Ce livre est construit autour de la traduction, inédite en français, de trois textes écrits entre 1977 et 1998 par des pionnier·es de l’abolitionnisme pénal : Nils Christie, Louk Hulsman et Ruth Morris. L’ouvrage débute par un prologue – un texte à la teneur plus personnelle qu’académique – et une introduction générale dans laquelle j’apporte un éclairage sur l’histoire des idées abolitionnistes. Chaque texte est accompagné par une explication sur le parcours intellectuel et politique de son auteur·e et sur le contexte dans lequel le texte a été écrit. Enfin, le livre se clôt sur un chapitre dans lequel je reviens sur les apports de ces textes et de ces auteur·es au développement des idées abolitionnistes et sur les enjeux politiques actuels des mouvements abolitionnistes.
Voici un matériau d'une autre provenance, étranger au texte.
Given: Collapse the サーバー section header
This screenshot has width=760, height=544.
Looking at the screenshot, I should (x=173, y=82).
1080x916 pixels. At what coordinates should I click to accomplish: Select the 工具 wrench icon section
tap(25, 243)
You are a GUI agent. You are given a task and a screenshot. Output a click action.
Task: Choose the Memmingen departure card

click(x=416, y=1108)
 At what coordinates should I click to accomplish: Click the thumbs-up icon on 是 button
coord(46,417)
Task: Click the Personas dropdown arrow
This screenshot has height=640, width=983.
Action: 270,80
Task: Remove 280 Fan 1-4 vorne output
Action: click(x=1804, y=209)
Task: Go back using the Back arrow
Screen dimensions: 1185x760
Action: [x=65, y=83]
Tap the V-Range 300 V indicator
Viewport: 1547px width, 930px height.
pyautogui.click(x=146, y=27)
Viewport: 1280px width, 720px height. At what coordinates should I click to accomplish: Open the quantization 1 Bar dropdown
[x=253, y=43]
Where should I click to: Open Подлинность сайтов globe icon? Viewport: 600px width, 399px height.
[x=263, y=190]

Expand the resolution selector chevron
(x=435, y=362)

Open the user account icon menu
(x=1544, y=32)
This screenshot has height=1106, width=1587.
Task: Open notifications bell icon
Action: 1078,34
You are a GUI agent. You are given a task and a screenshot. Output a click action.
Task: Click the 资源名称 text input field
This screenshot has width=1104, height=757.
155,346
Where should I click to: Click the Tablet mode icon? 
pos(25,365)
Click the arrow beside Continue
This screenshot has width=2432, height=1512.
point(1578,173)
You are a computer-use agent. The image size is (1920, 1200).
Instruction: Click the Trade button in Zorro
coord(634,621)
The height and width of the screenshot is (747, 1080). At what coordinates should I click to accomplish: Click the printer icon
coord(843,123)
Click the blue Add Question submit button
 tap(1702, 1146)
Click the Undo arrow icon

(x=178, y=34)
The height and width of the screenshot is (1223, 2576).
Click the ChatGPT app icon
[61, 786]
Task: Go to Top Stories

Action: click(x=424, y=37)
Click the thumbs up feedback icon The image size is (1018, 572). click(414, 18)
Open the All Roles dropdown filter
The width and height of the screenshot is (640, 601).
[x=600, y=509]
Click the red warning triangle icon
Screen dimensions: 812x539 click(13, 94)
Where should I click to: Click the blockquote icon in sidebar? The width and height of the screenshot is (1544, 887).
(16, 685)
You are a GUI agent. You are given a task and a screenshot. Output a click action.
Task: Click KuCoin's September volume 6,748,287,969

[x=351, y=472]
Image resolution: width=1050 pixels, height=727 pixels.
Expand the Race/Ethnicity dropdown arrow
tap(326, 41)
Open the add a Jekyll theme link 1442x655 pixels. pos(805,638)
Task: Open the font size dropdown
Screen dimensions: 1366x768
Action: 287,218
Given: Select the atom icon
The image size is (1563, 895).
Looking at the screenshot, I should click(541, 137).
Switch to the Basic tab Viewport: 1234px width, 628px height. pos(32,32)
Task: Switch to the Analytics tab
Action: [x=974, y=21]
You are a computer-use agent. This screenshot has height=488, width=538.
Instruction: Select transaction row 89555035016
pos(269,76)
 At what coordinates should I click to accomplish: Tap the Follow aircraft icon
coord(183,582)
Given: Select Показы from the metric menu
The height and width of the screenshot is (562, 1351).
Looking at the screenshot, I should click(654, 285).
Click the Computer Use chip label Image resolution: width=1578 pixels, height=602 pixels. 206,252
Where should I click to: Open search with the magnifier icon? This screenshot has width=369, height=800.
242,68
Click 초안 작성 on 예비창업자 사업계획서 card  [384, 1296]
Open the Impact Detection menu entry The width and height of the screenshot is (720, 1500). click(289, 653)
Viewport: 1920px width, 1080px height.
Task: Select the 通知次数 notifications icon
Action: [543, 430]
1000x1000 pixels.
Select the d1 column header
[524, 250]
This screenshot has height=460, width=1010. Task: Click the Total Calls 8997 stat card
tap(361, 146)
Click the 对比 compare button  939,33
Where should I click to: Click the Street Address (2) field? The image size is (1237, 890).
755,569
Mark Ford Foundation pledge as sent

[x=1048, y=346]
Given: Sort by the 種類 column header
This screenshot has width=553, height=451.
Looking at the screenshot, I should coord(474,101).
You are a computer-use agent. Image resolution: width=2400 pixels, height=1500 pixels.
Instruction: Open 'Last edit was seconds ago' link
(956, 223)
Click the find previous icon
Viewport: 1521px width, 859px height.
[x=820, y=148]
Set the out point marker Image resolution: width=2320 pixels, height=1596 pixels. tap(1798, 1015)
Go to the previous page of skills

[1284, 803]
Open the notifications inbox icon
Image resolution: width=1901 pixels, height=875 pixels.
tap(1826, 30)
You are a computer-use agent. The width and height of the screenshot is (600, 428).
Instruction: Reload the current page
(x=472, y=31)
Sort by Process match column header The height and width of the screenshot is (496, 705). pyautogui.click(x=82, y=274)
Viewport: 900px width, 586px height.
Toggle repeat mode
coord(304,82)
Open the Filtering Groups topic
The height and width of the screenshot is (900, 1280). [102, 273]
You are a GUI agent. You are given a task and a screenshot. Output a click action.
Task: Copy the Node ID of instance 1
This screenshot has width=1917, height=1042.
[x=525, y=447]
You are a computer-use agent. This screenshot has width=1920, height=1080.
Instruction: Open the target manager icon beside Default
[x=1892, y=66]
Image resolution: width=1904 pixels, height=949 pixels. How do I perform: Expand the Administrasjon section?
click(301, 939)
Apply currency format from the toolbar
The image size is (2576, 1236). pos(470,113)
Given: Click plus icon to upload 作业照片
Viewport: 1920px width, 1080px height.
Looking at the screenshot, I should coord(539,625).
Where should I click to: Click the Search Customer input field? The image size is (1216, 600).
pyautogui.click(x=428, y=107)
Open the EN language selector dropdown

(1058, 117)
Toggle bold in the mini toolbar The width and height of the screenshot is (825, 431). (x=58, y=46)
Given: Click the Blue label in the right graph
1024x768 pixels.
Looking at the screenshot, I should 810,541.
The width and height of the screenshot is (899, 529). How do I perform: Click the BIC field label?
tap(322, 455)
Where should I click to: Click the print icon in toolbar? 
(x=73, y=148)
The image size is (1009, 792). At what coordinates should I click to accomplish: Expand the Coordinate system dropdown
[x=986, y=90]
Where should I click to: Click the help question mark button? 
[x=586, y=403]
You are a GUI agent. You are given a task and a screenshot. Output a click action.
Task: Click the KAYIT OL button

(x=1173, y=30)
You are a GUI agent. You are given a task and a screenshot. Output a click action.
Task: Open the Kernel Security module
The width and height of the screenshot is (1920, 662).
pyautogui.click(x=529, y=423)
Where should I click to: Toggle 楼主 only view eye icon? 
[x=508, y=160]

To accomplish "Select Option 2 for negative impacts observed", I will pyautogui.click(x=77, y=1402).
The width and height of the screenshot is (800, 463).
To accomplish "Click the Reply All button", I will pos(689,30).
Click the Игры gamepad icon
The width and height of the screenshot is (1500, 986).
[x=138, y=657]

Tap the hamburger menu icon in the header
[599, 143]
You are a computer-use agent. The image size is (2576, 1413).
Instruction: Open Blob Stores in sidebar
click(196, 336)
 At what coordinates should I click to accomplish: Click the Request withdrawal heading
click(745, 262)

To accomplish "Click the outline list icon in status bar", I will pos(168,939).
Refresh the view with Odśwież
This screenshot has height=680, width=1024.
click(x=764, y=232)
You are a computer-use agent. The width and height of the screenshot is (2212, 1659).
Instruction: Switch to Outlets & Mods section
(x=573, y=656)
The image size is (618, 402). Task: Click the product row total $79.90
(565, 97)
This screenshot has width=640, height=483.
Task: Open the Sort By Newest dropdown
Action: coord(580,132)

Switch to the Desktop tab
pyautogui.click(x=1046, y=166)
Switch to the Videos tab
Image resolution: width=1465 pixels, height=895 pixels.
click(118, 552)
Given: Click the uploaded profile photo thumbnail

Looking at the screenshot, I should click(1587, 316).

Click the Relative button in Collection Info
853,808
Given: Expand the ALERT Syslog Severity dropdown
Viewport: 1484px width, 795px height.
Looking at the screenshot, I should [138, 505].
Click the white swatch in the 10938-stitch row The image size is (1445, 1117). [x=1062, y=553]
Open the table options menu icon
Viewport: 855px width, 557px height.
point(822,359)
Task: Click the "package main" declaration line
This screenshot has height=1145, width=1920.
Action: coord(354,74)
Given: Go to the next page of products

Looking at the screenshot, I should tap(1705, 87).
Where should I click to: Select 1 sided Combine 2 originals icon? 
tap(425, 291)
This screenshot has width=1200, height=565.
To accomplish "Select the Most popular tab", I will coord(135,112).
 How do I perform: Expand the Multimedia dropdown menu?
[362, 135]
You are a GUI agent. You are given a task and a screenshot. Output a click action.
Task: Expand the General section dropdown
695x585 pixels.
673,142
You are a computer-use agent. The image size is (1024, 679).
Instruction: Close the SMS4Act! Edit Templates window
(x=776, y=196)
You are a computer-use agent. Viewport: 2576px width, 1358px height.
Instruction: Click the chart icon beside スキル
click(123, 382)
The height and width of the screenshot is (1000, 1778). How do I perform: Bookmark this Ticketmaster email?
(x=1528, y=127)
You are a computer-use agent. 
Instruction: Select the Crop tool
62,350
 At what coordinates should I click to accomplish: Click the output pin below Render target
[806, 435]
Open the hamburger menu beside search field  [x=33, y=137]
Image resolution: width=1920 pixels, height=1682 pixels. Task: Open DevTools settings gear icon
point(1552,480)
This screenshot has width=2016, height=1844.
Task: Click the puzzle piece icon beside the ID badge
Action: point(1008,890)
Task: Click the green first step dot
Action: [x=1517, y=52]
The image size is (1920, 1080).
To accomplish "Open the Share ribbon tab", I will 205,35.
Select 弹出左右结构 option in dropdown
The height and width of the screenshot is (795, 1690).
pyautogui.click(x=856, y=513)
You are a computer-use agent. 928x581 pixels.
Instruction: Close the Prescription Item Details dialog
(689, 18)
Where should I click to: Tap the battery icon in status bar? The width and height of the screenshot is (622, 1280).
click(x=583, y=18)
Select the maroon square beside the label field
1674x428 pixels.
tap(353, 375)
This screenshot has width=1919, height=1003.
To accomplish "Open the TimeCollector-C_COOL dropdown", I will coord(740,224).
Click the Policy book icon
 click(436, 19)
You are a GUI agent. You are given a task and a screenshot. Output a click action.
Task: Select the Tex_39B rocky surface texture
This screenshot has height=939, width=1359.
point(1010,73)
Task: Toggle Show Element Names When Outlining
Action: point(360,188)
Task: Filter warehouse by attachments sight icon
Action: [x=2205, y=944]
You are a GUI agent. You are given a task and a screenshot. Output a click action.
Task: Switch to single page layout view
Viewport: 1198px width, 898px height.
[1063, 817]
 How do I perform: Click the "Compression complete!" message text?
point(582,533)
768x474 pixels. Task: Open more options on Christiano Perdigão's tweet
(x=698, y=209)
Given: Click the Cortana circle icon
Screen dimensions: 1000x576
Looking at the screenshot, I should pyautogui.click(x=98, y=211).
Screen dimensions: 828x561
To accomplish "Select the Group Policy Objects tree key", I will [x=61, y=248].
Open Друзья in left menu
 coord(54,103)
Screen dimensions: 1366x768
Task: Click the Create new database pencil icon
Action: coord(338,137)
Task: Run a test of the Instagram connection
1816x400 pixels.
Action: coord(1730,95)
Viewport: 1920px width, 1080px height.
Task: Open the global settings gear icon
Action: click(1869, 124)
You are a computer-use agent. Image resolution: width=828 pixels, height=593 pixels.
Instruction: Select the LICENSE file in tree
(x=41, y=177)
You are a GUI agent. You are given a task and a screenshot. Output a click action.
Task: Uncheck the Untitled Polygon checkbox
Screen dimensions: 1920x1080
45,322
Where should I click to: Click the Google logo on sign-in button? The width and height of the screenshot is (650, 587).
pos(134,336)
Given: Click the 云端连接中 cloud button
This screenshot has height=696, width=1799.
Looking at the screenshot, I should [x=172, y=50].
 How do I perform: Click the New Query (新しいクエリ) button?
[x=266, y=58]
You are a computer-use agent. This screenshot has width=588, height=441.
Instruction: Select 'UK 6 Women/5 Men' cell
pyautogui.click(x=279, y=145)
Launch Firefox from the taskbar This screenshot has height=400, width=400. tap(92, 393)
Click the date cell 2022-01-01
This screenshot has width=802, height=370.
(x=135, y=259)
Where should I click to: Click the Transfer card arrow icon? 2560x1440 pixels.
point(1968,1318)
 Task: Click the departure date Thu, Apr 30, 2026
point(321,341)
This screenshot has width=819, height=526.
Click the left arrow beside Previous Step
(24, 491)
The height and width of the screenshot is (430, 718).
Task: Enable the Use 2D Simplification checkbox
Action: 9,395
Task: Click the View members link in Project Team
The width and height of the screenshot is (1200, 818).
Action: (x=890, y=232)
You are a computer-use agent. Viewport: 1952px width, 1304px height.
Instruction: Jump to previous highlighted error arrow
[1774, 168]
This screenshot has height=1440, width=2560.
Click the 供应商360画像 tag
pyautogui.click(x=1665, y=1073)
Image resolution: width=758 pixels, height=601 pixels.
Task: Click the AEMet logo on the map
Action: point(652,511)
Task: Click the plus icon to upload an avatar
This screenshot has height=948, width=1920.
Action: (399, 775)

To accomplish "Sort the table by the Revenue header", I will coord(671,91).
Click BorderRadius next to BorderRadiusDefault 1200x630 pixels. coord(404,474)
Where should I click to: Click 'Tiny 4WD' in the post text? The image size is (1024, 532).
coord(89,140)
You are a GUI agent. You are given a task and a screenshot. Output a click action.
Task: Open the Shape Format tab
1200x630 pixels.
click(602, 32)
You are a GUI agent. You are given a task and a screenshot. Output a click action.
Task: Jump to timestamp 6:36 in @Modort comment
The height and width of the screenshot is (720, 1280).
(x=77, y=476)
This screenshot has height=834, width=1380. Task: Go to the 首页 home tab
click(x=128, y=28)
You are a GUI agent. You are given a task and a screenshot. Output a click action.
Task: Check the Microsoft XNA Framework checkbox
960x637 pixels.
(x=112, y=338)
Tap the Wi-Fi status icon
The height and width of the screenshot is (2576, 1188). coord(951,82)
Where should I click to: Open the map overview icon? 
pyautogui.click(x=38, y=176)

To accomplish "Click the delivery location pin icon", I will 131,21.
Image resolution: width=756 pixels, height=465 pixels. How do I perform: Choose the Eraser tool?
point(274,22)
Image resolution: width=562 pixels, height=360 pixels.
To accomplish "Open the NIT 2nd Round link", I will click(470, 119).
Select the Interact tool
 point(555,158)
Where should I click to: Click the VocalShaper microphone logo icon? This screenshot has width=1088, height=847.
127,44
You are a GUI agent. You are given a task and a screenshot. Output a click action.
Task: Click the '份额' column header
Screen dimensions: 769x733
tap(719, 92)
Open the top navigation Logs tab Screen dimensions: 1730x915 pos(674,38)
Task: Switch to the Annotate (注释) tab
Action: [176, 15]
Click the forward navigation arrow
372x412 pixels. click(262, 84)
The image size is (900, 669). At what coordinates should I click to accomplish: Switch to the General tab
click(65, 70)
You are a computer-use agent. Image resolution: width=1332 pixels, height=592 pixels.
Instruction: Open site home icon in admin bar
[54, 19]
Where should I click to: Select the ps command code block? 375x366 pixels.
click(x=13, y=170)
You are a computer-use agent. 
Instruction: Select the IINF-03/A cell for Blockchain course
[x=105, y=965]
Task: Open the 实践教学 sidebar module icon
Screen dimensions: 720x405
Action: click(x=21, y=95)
Les trois auteur·es rassemblé·es dans ce livre ne constituent pas un « bloc ». En effet, leurs ancrages politiques, géographiques et disciplinaires sont divers : Nils Christie était un professeur de criminologie norvégien, Louk Hulsman un professeur de droit néerlandais et Ruth Morris était une quaker d’origine étatsunienne, qui a essentiellement vécu au Canada. D’ailleurs, Nils Christie représente plutôt le courant dit du « minimalisme pénal » (même si ses réflexions ont beaucoup inspiré les abolitionnistes), alors que Louk Hulsman et Ruth Morris plaident pour l’abolition du système pénal. Même s’il ne faut pas homogénéiser les réflexions de ces trois auteur·es, on trouve chez chacun·e une critique de la catégorie de « crime » et de ses usages. C’est notamment l’objet du texte de Louk Hulsman qui montre comment elle est liée à l’idée de la responsabilité individuelle, mais aussi à celle de la sanction. C’est pourquoi Louk Hulsman propose de réfléchir plutôt en termes de « situations-problèmes » plutôt que de « crimes ». Nils Christie, Louk Hulsman et Ruth Morris ont aussi en commun une critique des caractères afflictif et rétributif de la sanction pénale, et donc du recours à la punition. Si l’abolition du système pénal (la police, les tribunaux et la prison en particulier) est la définition stricte de ce qu’est le projet abolitionniste, il a néanmoins des liens puissants avec celui d’abolir l’enfermement (par exemple la rétention des personnes étrangères) ou le recours aux punitions (par exemple dans l’éducation).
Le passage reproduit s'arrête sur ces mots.